We should never downplay the mission of moms here, wherever here might be. At the same time, we should also remember that God does send many moms there, to the darkest corners of the planet. They stand with their households as luminous cities on hard-to-reach hills, for “how are they to believe in him of whom they have never heard?” (Romans 10:14).
For these women — for me — to be both a missionary and a mom can feel like being called to play the tree on set for the school play. A necessary role, but in no way desirable. We have to be there, but we’re all background and support. We obey and go, but out of duty to some secondary commissioning.

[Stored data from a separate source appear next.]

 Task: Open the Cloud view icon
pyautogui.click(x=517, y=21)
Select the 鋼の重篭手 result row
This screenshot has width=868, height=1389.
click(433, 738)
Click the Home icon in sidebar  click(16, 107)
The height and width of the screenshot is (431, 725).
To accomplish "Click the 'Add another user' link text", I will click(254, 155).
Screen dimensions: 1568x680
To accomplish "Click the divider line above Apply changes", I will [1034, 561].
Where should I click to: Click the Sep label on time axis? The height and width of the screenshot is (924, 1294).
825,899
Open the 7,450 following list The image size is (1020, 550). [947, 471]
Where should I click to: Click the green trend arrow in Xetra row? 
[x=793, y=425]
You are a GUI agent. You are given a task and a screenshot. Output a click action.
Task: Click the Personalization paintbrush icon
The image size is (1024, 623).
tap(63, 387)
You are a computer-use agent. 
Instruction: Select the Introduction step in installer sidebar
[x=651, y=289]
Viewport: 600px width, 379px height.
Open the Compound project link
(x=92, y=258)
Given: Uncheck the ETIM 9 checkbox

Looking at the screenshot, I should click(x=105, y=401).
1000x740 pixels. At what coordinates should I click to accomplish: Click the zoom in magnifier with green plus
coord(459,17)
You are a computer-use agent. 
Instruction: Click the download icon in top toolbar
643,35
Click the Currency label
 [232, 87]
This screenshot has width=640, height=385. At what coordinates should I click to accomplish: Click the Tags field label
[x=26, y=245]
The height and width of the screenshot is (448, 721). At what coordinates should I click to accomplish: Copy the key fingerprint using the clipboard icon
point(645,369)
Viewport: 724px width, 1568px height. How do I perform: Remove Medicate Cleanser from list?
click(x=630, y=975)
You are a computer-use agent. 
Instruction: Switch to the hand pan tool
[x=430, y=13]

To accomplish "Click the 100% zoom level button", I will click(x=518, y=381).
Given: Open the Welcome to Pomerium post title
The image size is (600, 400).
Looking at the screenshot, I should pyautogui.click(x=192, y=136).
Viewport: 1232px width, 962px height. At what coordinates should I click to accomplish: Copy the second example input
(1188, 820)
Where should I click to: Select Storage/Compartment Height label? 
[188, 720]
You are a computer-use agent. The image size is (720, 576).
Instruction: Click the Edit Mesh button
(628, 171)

We don’t expect God to make disciples of all nations through the vessel of a mother pulled by her string of kids.
But there are around two billion mothers on the globe, and four babies born every second. When my husband and I visit village homes in an isolated region of the world to share the good news, we meet countless mothers and grandmothers with laps full of wide-eyed children. These women stare blankly at the name Jesus. Who will reach them? Who can relate to the love that inflates your heart at first meeting, the wonders of shared noses and taste buds, the pain of childbearing, the demands of homemaking, and the need to later release those you’ve cradled in your arms? Who better to give them Christ than mothers who share their joys and scars?
Death, the Attention-Getter
After a handful of years on the mission field, the most frequent opportunity I get to share the gospel relates to how I raise my kids. It’s not because of our picture-perfect moments or saintly routines. The attention-getter is always death. I lay down my life for my children because Christ did it first for me. I can love my kids at their worst because my Lord delighted to save me while I slapped his face and pulled at his beard. That’s otherworldly.
“Motherly weakness is good soil for gospel seeds.”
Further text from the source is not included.